**YOUR OBJECTIVE**
Would you return the lines between the one holding "Given: Click the Holders label" and the one holding "Click the red", inclusive, and only those, exactly as they stand in the listing below?

**INFORMATION SHOWN**
********************

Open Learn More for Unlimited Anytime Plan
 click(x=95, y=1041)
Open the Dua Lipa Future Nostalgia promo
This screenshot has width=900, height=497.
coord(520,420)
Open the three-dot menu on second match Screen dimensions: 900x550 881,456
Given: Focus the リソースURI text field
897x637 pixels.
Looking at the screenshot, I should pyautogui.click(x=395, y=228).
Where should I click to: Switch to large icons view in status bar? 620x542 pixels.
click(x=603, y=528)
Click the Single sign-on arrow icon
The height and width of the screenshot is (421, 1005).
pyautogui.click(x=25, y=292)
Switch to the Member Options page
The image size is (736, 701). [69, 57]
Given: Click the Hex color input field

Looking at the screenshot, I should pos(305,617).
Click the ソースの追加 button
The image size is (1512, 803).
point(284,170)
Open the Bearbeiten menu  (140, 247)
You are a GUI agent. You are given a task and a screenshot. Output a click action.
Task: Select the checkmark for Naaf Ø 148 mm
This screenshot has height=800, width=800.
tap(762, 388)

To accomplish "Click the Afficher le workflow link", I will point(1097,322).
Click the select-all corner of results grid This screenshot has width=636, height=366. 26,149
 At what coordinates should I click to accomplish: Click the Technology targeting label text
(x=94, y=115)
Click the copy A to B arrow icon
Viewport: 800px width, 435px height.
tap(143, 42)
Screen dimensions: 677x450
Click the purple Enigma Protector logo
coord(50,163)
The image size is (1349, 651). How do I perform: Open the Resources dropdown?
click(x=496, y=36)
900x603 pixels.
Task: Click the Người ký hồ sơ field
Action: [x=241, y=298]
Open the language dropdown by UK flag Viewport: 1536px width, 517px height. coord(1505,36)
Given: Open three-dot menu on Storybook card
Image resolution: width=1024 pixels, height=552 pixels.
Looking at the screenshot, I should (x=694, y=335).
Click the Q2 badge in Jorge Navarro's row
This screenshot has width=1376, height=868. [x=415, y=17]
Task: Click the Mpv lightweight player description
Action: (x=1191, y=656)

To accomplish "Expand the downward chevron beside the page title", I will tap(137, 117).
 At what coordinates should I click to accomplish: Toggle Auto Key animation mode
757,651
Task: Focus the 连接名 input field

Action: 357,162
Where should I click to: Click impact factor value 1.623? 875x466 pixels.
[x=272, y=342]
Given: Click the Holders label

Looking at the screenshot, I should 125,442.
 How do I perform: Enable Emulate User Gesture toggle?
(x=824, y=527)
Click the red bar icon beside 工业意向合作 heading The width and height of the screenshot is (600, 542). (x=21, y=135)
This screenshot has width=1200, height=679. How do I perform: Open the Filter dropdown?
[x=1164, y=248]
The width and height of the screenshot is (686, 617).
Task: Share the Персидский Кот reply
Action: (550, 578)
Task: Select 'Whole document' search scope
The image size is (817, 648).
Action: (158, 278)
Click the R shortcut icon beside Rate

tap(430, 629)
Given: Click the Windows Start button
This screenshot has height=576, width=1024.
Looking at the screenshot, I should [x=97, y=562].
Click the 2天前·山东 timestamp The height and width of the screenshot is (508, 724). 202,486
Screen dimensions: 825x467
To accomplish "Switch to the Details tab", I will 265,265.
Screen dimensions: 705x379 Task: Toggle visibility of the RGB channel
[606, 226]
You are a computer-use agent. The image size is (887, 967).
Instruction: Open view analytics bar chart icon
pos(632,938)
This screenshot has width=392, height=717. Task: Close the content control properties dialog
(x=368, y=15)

********************

**OUTPUT FOR THIS EXERCISE**
Given: Click the Holders label

Looking at the screenshot, I should 125,442.
 How do I perform: Enable Emulate User Gesture toggle?
(x=824, y=527)
Click the red bar icon beside 工业意向合作 heading The width and height of the screenshot is (600, 542). (x=21, y=135)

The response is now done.